They are quite ready to fight and win on the issues that even the most diehard NDP partisans would have to agree are the gravest questions of our time. It's also true that what will specifically emerge as Liberal party policy, from the various leadership candidates' positions, is still a bit of an unknown.

But this is definitely not going to be the Stephane Dion show.

Dion and his team

Dion is possessed of impeccable credentials as a thoughtful and brave intellectual. He may well be the favourite whipping boy of Quebec's narcissistic and isolationist elites, but he also commands the affectionate loyalty of Quebec's federalists. That's something no other federal party leader can claim, least of all Jack Layton. Not even close.

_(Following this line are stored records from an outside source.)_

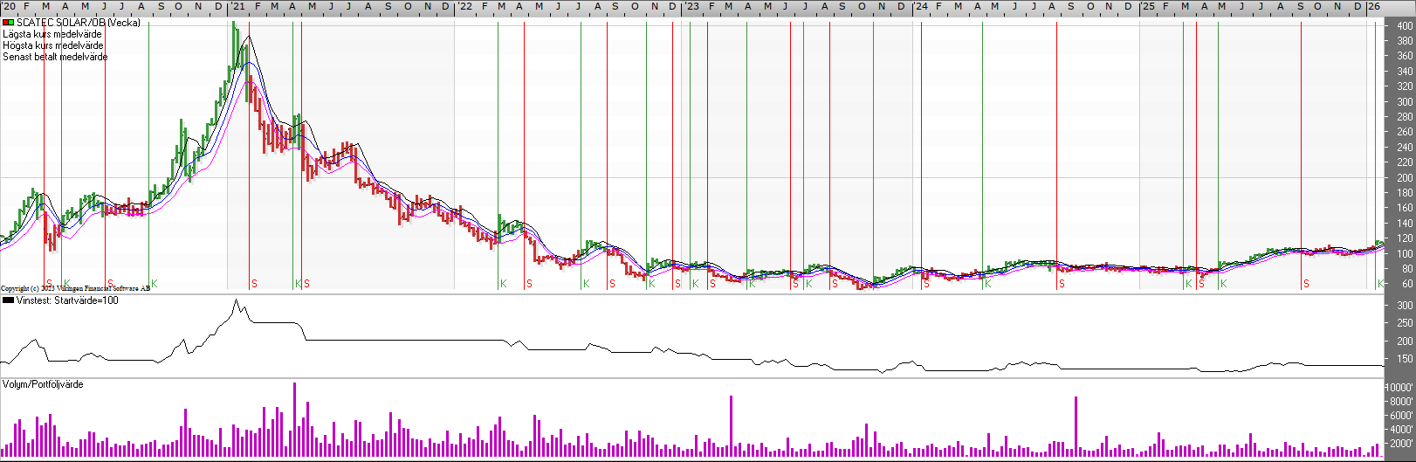Click the red-green SCATEC SOLAR legend icon
1416x462 pixels.
click(9, 23)
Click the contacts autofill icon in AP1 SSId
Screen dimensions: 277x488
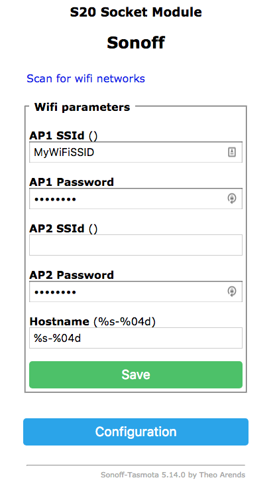tap(232, 152)
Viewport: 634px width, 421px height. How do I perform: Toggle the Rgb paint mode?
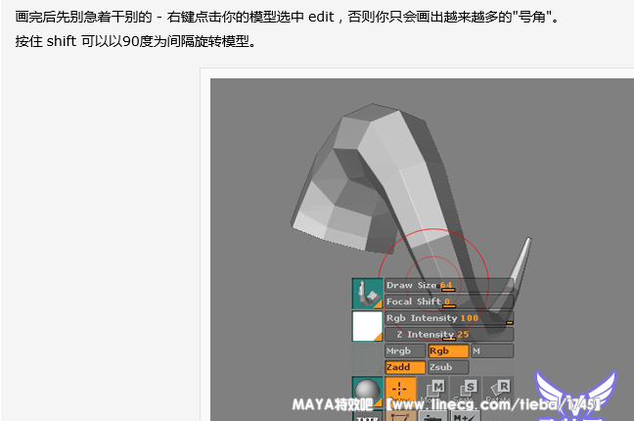(447, 351)
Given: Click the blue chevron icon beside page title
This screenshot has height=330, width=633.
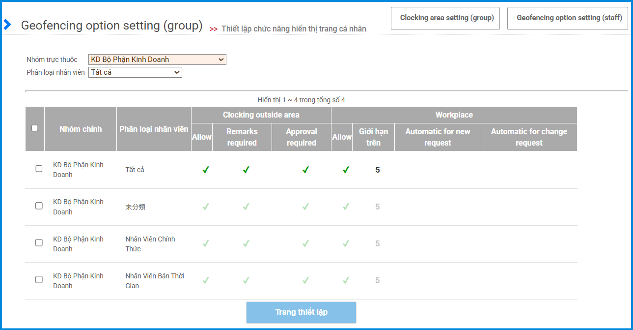Looking at the screenshot, I should 7,25.
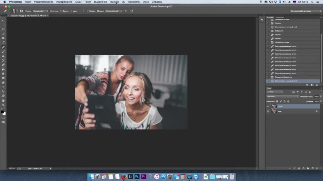Viewport: 323px width, 181px height.
Task: Open the Изображение menu
Action: pyautogui.click(x=64, y=2)
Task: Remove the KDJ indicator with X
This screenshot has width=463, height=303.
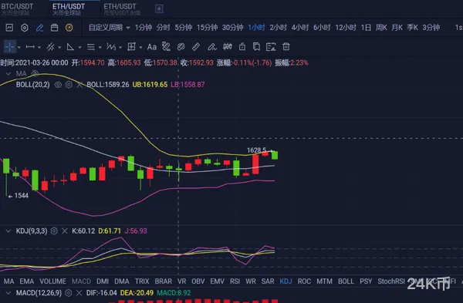Action: point(65,231)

Dion came quite honestly to his choice of emphasis on "environmental" issues. By telling environmentalists exactly what they wanted to hear, he managed to avoid too much attention to the fact that it wasn't long ago that his familiarity with those issues was even less intimate than his familiarity with the English language.

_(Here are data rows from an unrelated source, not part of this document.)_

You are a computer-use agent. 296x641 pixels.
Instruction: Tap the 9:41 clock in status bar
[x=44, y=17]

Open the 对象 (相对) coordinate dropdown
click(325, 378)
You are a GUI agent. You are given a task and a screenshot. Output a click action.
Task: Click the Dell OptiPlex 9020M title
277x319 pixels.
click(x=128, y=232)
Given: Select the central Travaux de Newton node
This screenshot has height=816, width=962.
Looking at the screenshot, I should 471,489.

Dion was appointed Environment minister only in 2004. He held the job for only 17 months. His performance, nonetheless, has made the Greens absolutely green with envy.

Dion is also a committed team player. He was drafted into politics, remember -- Jean Chrétien recruited him to revive the federalist front in Quebec at one of its darkest hours -- and Dion regards political collegiality as one of the primary virtues. Dion should be expected to take counsel from a broad array of advisors, and his caucus, and perhaps most importantly, his recent rivals for the job of prime-minister-in-waiting.

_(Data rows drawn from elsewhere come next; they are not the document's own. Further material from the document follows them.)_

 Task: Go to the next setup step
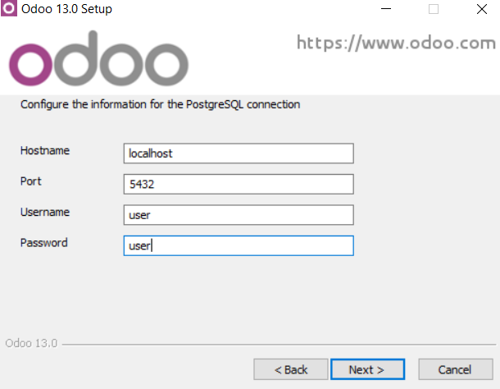click(368, 369)
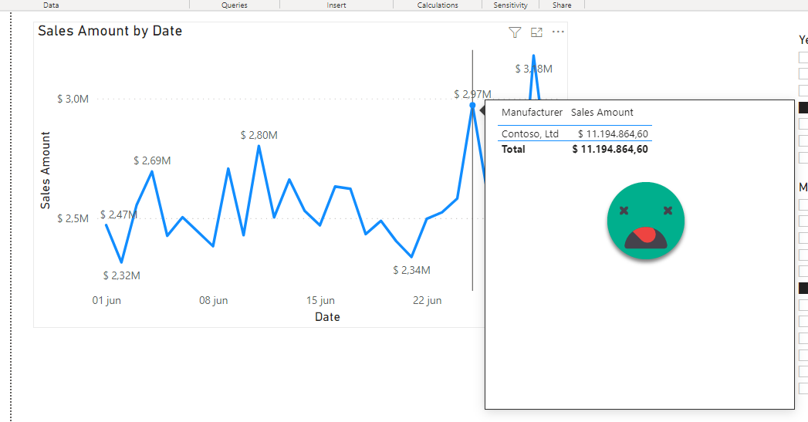Click the Sales Amount tooltip column header
808x422 pixels.
click(x=602, y=113)
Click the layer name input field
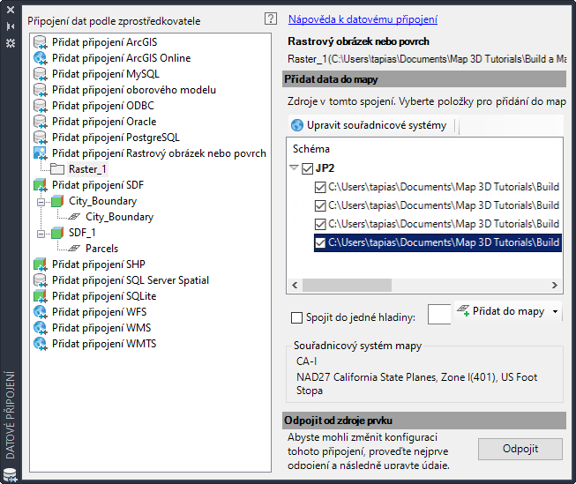 pyautogui.click(x=438, y=314)
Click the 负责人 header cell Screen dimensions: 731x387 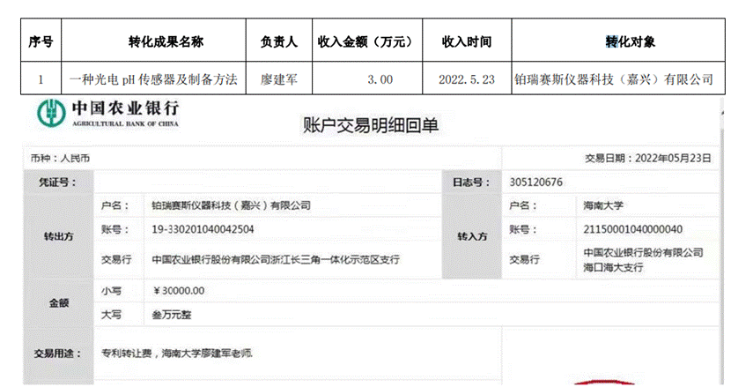click(279, 41)
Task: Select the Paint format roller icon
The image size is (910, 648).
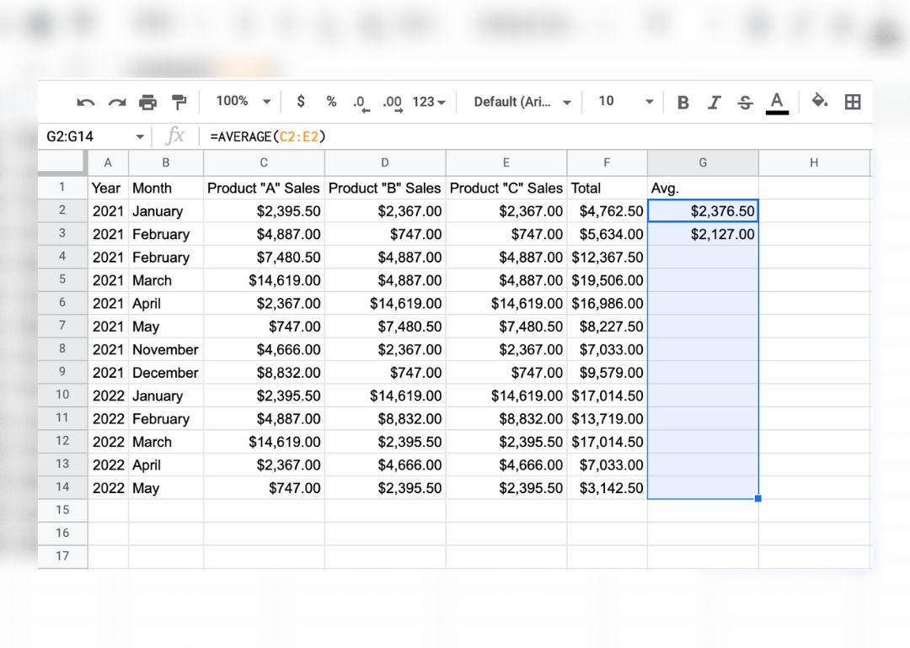Action: (x=179, y=103)

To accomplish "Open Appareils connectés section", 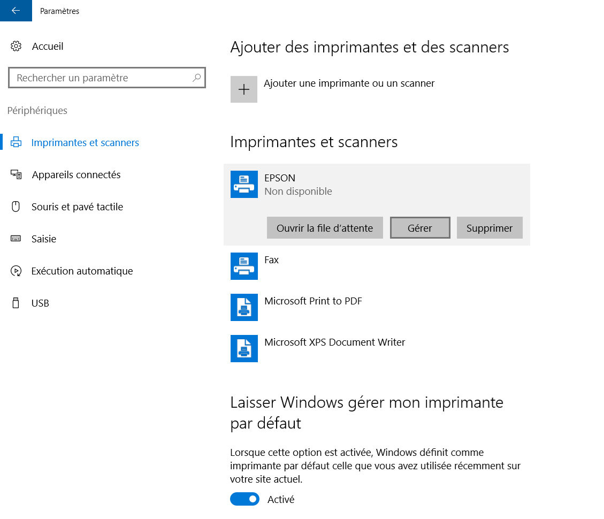I will point(76,175).
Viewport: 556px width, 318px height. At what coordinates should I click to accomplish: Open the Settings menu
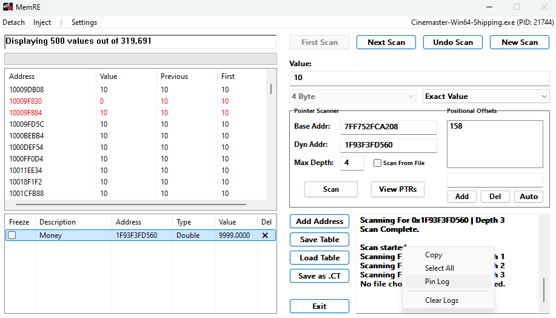click(x=84, y=22)
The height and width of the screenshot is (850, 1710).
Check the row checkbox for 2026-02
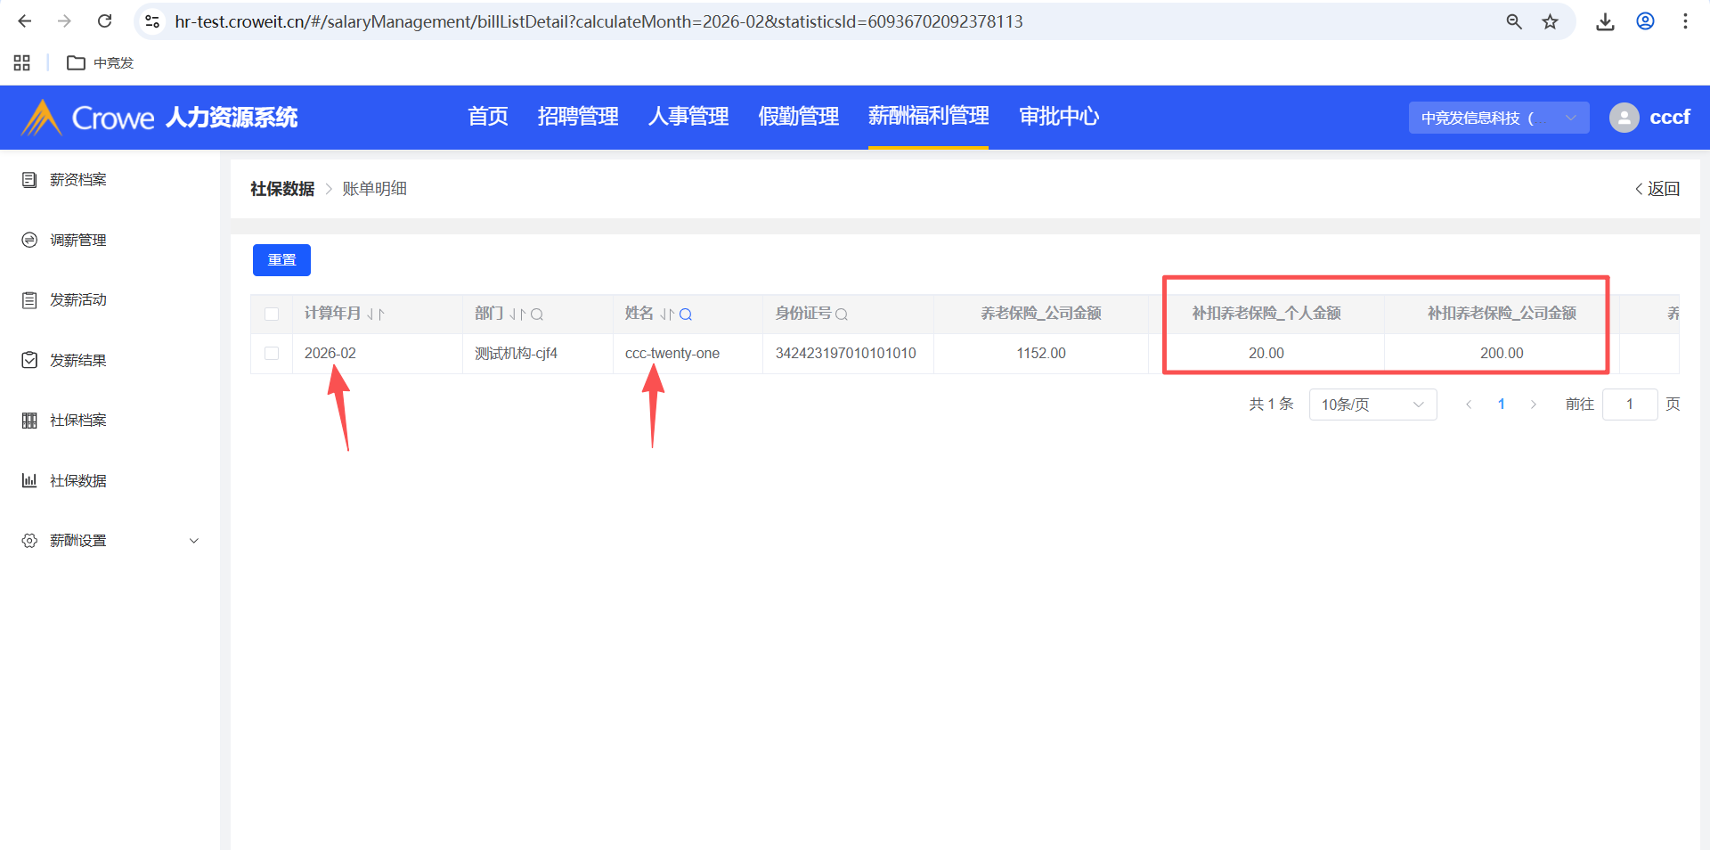272,354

Dion is not given to hyperbole, and he wasn't exaggerating after his fourth-ballot win last weekend when he referred to his "dream team." Just between him and the other two top leadership contenders -- Michael Ignatieff and Bob Rae -- there is a George Orwell prize winner, a Rhodes-scholar labour lawyer who worked for squatters in London, and a sociology professor from the Institut d'Etudes Politiques de Paris. There's a Booker short-listed novelist, a former senior research fellow at the Brookings Institution, and the only NDP premier that Canada's largest province, Ontario, ever elected.

So why am I supposed to vote NDP again?

It would be refreshing to hear a convincing, reasoned, NDP response, and not the kind of answer Hargrove got, which was, more or less, shut up and vote the way you're told.

I'm just asking, is all.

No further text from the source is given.